During the pandemic, many people applied for Universal Credit for the first time to help them with a low or no income, but many weren’t eligible or saw the amount reduced because they saved money in a Help to Buy ISA or Lifetime ISA (LISA).
As such, given the challenging times, the government cut the penalty for accessing LISA cash. Savers can only withdraw money from the LISA penalty-free if they are using it towards a first home purchase or retirement. Withdrawing money for any other reason, means they must pay a 25% penalty.
This penalty was temporarily cut to 20% in March 2020 to help people suffering financially due to the pandemic but was restored to 25% in April 2021.
Dan Wilson Craw, deputy director of Generation Rent, said: “During the pandemic many people who lost income were ineligible for Universal Credit because they had more than £16,000 in savings, including Lifetime ISAs which are specifically for saving a deposit for a mortgage.
“As a result they had to actually dip into those savings to pay the rent, setting back aspirations for home ownership. This announcement means that more people will be able to access Universal Credit if they lose their job, and keep their hopes of home ownership alive.”
Help to Buy ISA and Lifetime ISA
The Help to Buy ISA (closed to new applicants in 2019) allowed applicants to save up to £1,200 in the first month and then up to £200 a month after that.

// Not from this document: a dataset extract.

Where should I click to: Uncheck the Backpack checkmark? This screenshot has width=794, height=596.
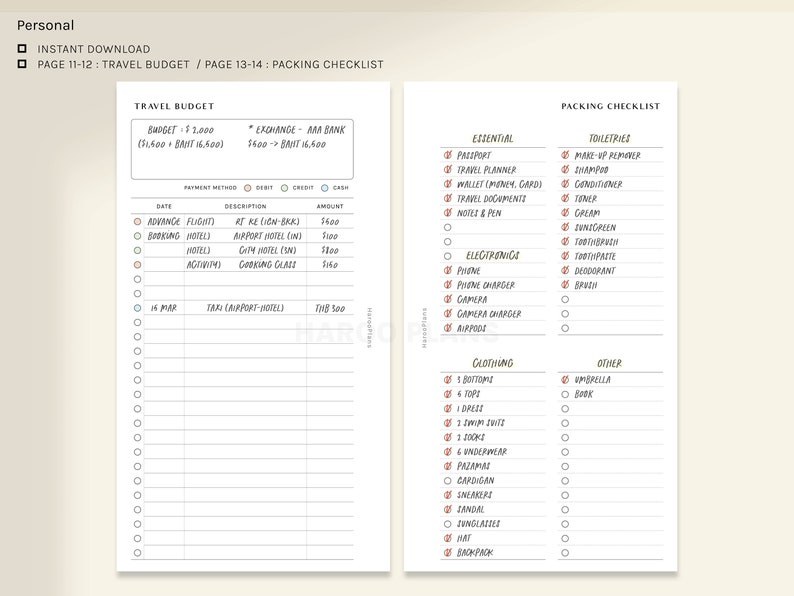pyautogui.click(x=448, y=552)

A 25% bonus was then added, so for every £200 saved, the government contributed £50, with a maximum saving of £12,000 and maximum bonus of £3,000.

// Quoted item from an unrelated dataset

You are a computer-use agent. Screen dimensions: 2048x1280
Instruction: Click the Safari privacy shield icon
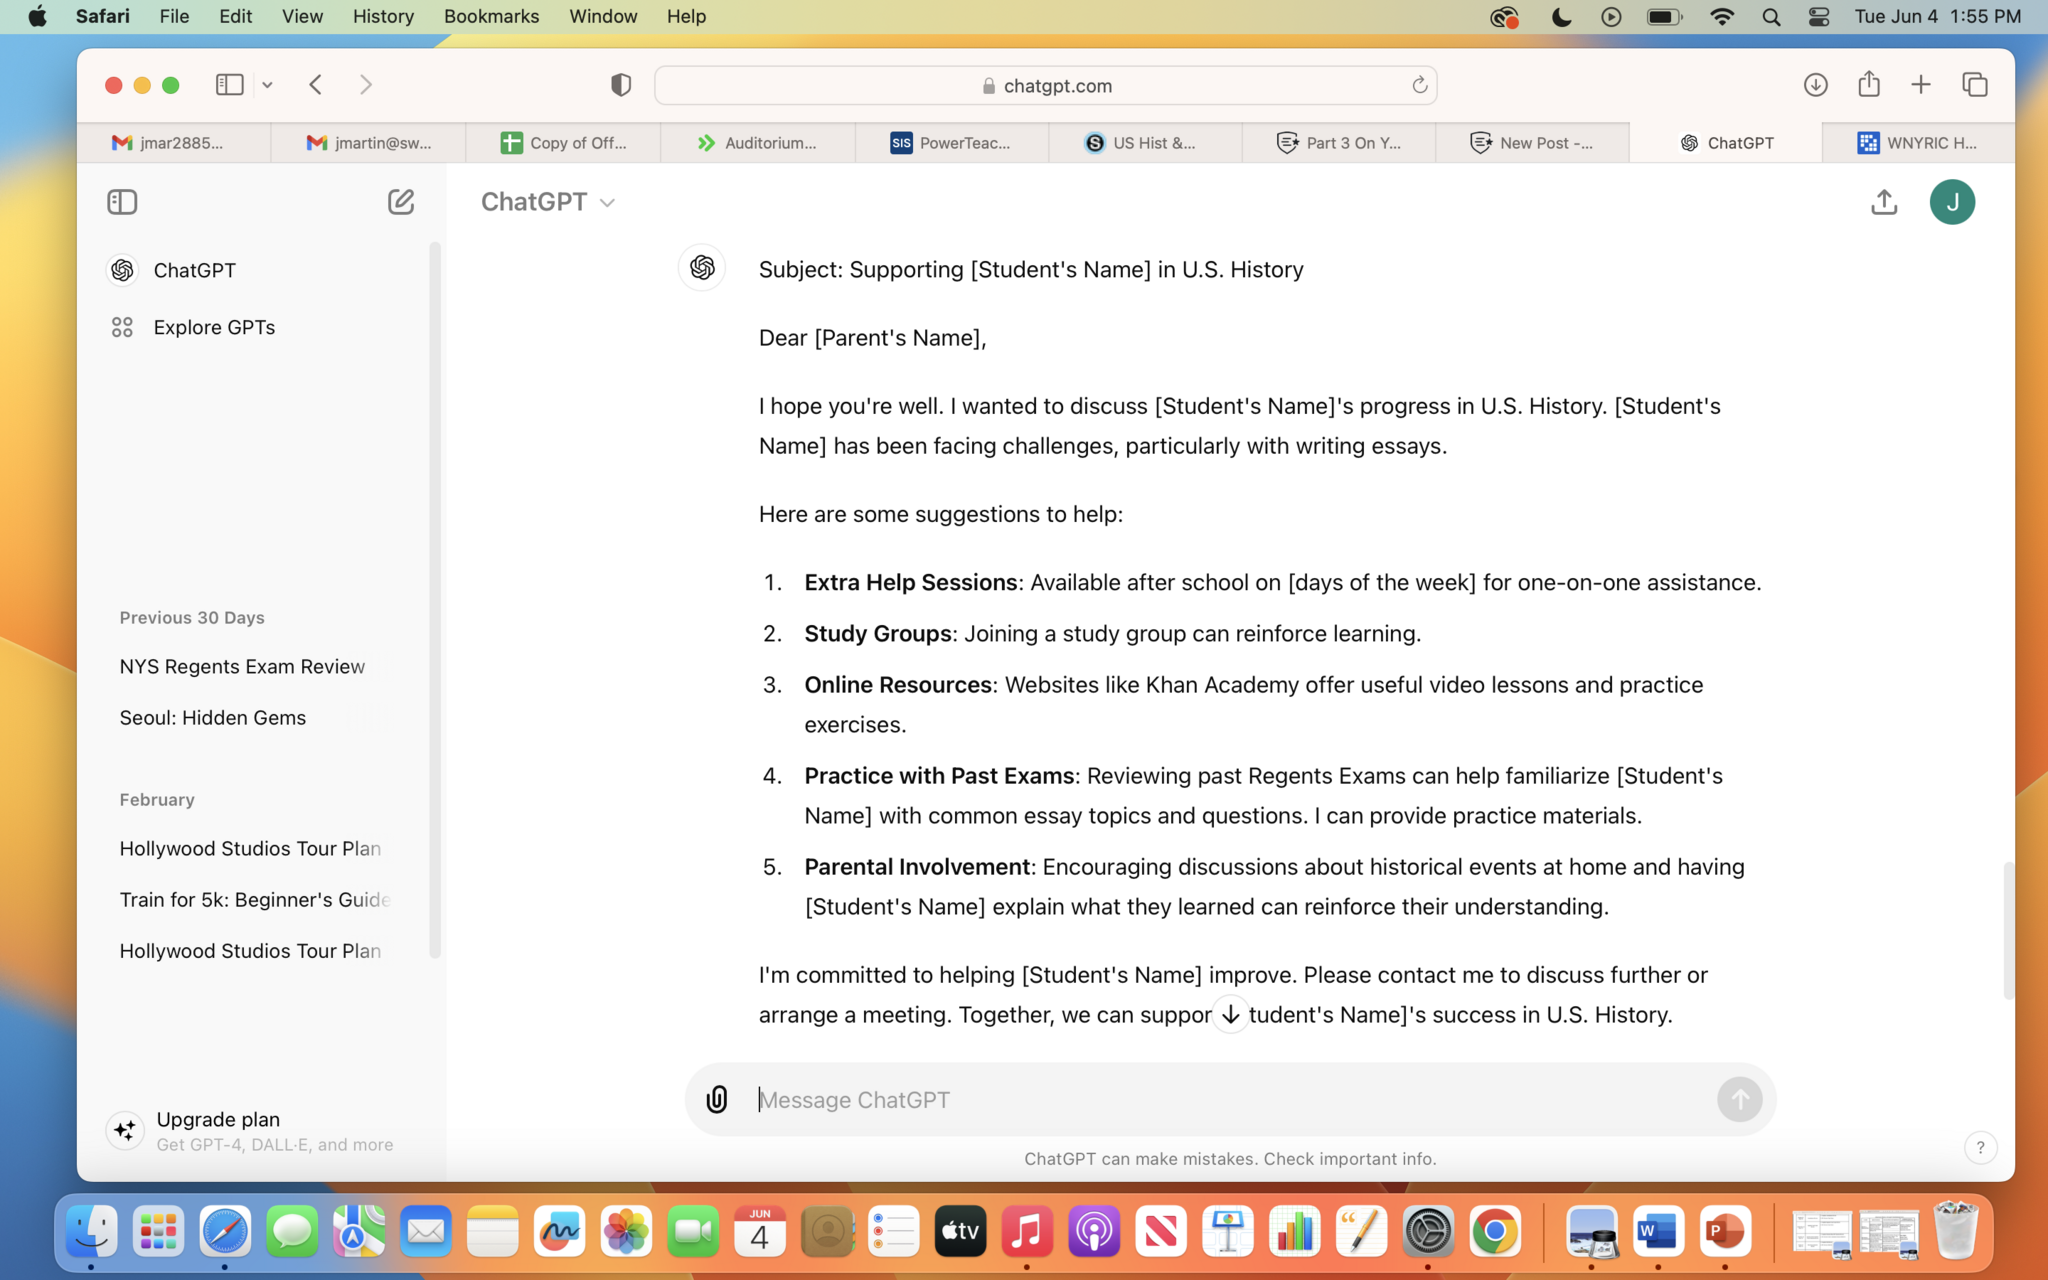(x=621, y=85)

The Lifetime ISA was introduced in April 2017 for people aged 18-39. It allows a maximum of £4,000 to be deposited each year, until the age of 50. This can be in a cash account or stocks and shares Lifetime ISA and means savers can put away a total of £128,000 which is matched by a maximum government bonus of £32,000 (maximum £1,000 each year).
The Lifetime ISA can be used to buy a first home up to the value of £450,000 across the UK or to save for later life.
YourMoney.com has contacted the government to ask how the LISA and Help to Buy ISA savings will be discounted from UC applications, such as whether both the saver’s contribution and the government bonus will be excluded. We’ll update this article once we hear back.